Now, I wear a size 13 men’s shoe, by the US system of sizing. My big-assed steel-toed boots were the largest pair of footwear I could see sitting out by the lockers, including a pair of knee-high snow boots some student couldn’t fit into their locker. The Japanese are simply unprepared for people with feet as large as mine. The slippers I was given (and they are considered one size fits all) were so small that they did not touch my heel at all. Fortunately for me, they are open in the back, and my feet could just hang off the rear of the slipper, but they were very uncomfortable because the heel of the slipper would dig into the arch of my foot as I walked around.
I would have been tempted to just take them off and wear my socks, but the hallways of the building were not heated at all. Apparently they only heat the rooms of the school, and just leave the hallways freezing cold. The cement of the floors would have been enough to make even me a bit chilly, so I kept the slippers and did my best to walk around without them falling off. Of course, I was promptly asked to climb a flight of stairs. This is not exactly an easy task if your shoes don’t fit.
I followed Dana to the staff room, where I got to see her desk. The room is very crowded, and stacked with all sorts of things, most of which I couldn’t read. The staff were very polite, and while they were all very obviously not expecting to see somebody who looks like me in their staff room, nobody said anything to me until Dana introduced them.

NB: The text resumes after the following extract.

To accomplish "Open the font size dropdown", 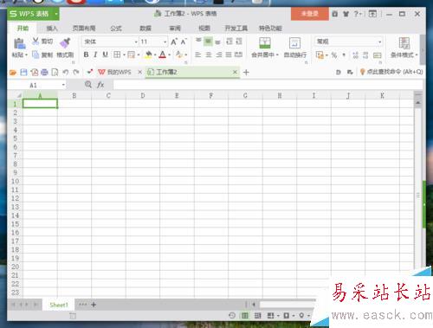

We sat at her desk and I amused myself with my new MD player, purchased the day before, until homeroom was over. Dana had a English conversation class for her first period. After sitting waiting for the teacher a little while, we set out in search of him, and ran into him running down the hallway to inform us that because there would only be 3 students that day, the class had been moved.
So I was introduced to the tiny class. We talked about where I was from and what people had done for the holidays, and New Year’s resolutions. There was a clear hierarchy of the students in the class. The taller girl was the one who would always talk first, and seemed to have the best grasp of English. The other girl would speak, but only after the first girl had and she had an example to work from. The boy barely said a word, and most of that was in Japanese to the teacher. Even when provided with a Japanese to English dictionary, he really didn’t say anything.
The students, who are all in their last year at the school, talked about what they were going to do next year. Eventually, I was asked what it was that I wanted to do after graduation. I told them, and then quickly came to realize that words that I consider very basic to my vocabulary are not the sort of thing that Japanese high school students ever learn in English. Try to describe what a database is to somebody who doesn’t speak English and is not in a technical field. Go on, try it. It’s hard.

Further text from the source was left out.